This summer, four students under the direction of Dr. Dennis Pogue began preparing a preservation plan for Cremona farm, a 1275-acre property located on the western shore of the Patuxent River, in St. Mary’s County, Maryland. The 650-acre tract that is the core of Cremona was acquired from Lord Baltimore by John Ashcomb in 1658 and, over the last 350 years, only four families have owned Cremona. In 1966, former University of Maryland professor, Norton Dodge, purchased Cremona, with the intention of maintaining the property as an environmental preserve and center for research and educational programs. The non-profit Cremona Foundation was established in 1971, and Dr. Dodge’s widow, Nancy, is overseeing the transfer of the property to the Foundation.
A plat of the property from 1793 depicts the locations of the Ashcomb house, numerous outbuildings, roads and fields, reflecting its function as a tobacco plantation. It is quite possible that Cremona was sacked and burned by the British during the War of 1812. Whatever the reason, the Ashcomb family sold their plantation not long after to William Thomas, who built a new manor house (ca. 1819), along with other outbuildings, and renamed the property Cremona. In 1930, Major Howard Davidson and his wife, Mary, purchased Cremona, and they set out to revitalize the estate along the lines of a “gentleman’s farm.” They renovated and enlarged the house, installed formal gardens with an adjoining greenhouse, a swimming pool, a tennis court, and a skeet shooting range. They also erected numerous buildings to support the farming operation, including specialized barns to house their herd of prized Aberdeen Angus cattle.
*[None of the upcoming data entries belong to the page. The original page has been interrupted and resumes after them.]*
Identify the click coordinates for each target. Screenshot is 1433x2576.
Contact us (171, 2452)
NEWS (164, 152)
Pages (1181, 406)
The students’ first step was to gather all the available information they could find about Cremona’s chronology. The property archives are remarkably well preserved, and various maps, aerial photographs and building specifications were especially valuable sources of information. They compiled a chronology of changes to the landscape, inventoried landscape features and all standing structures and prepared map overlays depicting different periods of construction. As they walked and drove the property, surveying structures and assessing their condition, they also discovered several buildings that likely date to the early-19th century.
The Cremona Foundation plans to rehabilitate several buildings and become a venue for tours, weddings and conferences. However, the property is under two easements, with the Maryland Environmental Trust and the Patuxent Tidewater Land Trust, Inc. Held in perpetuity, the easements stipulate that the buildings must retain their exterior appearance. All future owners are bound to this legal agreement, a primary consideration in proposals for reuse and rehabilitation.
In addition to studying the Cremona property, the students made visits to other notable historic properties in the area including Sotterley Plantation in St. Mary’s County and Jefferson Patterson Park and Museum in Calvert County—both are open to the public and have historically important buildings and archaeological sites. Their plantation and “gentleman’s farm” histories made them particularly appropriate sources of comparison, and visiting them helped to inform the students’ scope of work and areas of focus at Cremona.
A three-week summer class is not enough time to prepare a comprehensive preservation plan for such an extensive and historically significant property. The final document reports sources and methods, details findings and includes recommendations for future research and approaches to achieving the organizations’ goals. It was an exceptional summer class, providing a great experience working with a real-world client to inform the future of Cremona Farm.